__Work instructions__. Exactly as they stand, set down all of the records again.

[Stored items]
== Segment start ==
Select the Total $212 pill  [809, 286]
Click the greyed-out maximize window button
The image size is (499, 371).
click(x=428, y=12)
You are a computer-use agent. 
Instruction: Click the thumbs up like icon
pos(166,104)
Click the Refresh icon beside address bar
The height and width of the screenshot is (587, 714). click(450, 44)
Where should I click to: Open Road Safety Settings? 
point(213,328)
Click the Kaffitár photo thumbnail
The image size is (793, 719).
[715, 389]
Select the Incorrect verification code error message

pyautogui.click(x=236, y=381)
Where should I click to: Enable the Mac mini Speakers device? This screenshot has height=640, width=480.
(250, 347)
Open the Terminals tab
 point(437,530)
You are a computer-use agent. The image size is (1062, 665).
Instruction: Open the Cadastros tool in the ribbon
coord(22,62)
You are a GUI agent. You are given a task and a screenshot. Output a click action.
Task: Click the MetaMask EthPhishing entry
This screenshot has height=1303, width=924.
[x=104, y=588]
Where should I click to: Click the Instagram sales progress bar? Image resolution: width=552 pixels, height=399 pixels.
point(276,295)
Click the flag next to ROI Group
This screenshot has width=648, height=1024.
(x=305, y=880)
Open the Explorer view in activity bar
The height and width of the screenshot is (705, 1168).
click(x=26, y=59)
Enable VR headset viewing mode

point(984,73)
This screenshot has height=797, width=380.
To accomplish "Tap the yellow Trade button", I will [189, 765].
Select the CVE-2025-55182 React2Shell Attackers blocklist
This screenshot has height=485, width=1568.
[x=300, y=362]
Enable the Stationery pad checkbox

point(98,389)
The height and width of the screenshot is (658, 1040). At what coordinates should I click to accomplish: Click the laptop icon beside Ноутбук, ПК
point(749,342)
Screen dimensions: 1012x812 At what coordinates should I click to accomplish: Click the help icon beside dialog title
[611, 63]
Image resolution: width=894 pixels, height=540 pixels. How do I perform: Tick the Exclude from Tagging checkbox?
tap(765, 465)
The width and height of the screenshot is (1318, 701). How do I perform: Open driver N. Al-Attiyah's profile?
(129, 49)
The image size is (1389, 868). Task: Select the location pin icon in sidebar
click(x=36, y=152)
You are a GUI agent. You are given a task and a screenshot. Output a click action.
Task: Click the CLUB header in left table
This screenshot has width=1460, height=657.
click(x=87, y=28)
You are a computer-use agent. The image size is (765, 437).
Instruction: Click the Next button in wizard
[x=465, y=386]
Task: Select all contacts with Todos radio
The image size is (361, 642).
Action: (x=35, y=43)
== Segment end ==
__Written answer__.
Select the Total $212 pill  [809, 286]
Click the greyed-out maximize window button
The image size is (499, 371).
click(x=428, y=12)
You are a computer-use agent. 
Instruction: Click the thumbs up like icon
pos(166,104)
Click the Refresh icon beside address bar
The height and width of the screenshot is (587, 714). click(450, 44)
Where should I click to: Open Road Safety Settings? 
point(213,328)
Click the Kaffitár photo thumbnail
The image size is (793, 719).
[715, 389]
Select the Incorrect verification code error message

pyautogui.click(x=236, y=381)
Where should I click to: Enable the Mac mini Speakers device? This screenshot has height=640, width=480.
(250, 347)
Open the Terminals tab
 point(437,530)
You are a computer-use agent. The image size is (1062, 665).
Instruction: Open the Cadastros tool in the ribbon
coord(22,62)
You are a GUI agent. You are given a task and a screenshot. Output a click action.
Task: Click the MetaMask EthPhishing entry
This screenshot has height=1303, width=924.
[x=104, y=588]
Where should I click to: Click the Instagram sales progress bar? Image resolution: width=552 pixels, height=399 pixels.
point(276,295)
Click the flag next to ROI Group
This screenshot has width=648, height=1024.
(x=305, y=880)
Open the Explorer view in activity bar
The height and width of the screenshot is (705, 1168).
click(x=26, y=59)
Enable VR headset viewing mode

point(984,73)
This screenshot has height=797, width=380.
To accomplish "Tap the yellow Trade button", I will [189, 765].
Select the CVE-2025-55182 React2Shell Attackers blocklist
This screenshot has height=485, width=1568.
[x=300, y=362]
Enable the Stationery pad checkbox

point(98,389)
The height and width of the screenshot is (658, 1040). At what coordinates should I click to accomplish: Click the laptop icon beside Ноутбук, ПК
point(749,342)
Screen dimensions: 1012x812 At what coordinates should I click to accomplish: Click the help icon beside dialog title
[611, 63]
Image resolution: width=894 pixels, height=540 pixels. How do I perform: Tick the Exclude from Tagging checkbox?
tap(765, 465)
The width and height of the screenshot is (1318, 701). How do I perform: Open driver N. Al-Attiyah's profile?
(129, 49)
The image size is (1389, 868). Task: Select the location pin icon in sidebar
click(x=36, y=152)
You are a GUI agent. You are given a task and a screenshot. Output a click action.
Task: Click the CLUB header in left table
This screenshot has width=1460, height=657.
click(x=87, y=28)
You are a computer-use agent. The image size is (765, 437).
Instruction: Click the Next button in wizard
[x=465, y=386]
Task: Select all contacts with Todos radio
The image size is (361, 642).
Action: (x=35, y=43)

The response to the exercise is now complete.